Can Opener - Church Key

For the microbrewery, see Churchkey Can Company.

Church key initially referred to a simple hand-operated device for prying the cap (called a "crown cork") off a glass bottle; this kind of closure was invented in 1892. The first of these church key style openers was patented in Canada in 1900. The shape and design of some of these openers did resemble a large simple key. In 1935, beer cans with flat tops were marketed, and a device to puncture the lids was needed. The same churchkey opener was used for piercing those cans. It was made from a single piece of pressed metal, with a pointed end used for piercing cans—devised by D.F. Sampson, for the American Can Company, who depicted operating instructions on the cans themselves, The church key opener is still being produced, usually as an attachment to another opener. For example, a "butterfly" opener is often a combination of the church key and a serrated-wheel opener.

There is sparse, and often contradictory, documentation as to the origin of the term "church key". The phrase is likely a sarcastic euphemism, as the opener was obviously not designed to access churches. One explanation is in Medieval Europe, most brewers were monks. Lagering cellars in the monasteries were locked, to protect aging beers and the monks carried keys to these lagering cellars.
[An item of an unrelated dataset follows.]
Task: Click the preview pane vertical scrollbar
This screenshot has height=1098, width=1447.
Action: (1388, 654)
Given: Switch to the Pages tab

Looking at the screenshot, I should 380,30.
It may have been those keys, which remotely resembled the early church key openers, that gave the "church key" opener its name. Another motive for assigning the device such an ironic name could have been the fact beer was first canned (for test marketing) in 1933—the same year Franklin Delano Roosevelt signed the Cullen-Harrison Bill. This act, which predated Repeal of Prohibition, amended the Volstead Act, making 3.2% low-alcohol beer legal. Some experts have posited the term "churchkey" was a way to "stick it to" the religious organizations who had effected Prohibition in the first place.

Another key opener with completely different design was patented by J. Osterhoudt in 1866. Instead of piercing the can, it was used to tear off and roll up a pre-scored strip on the side of the can, just below the lid. It was also called "key", because of resemblance to a door key. Such openers are attached to many small, thin-walled cans nowadays.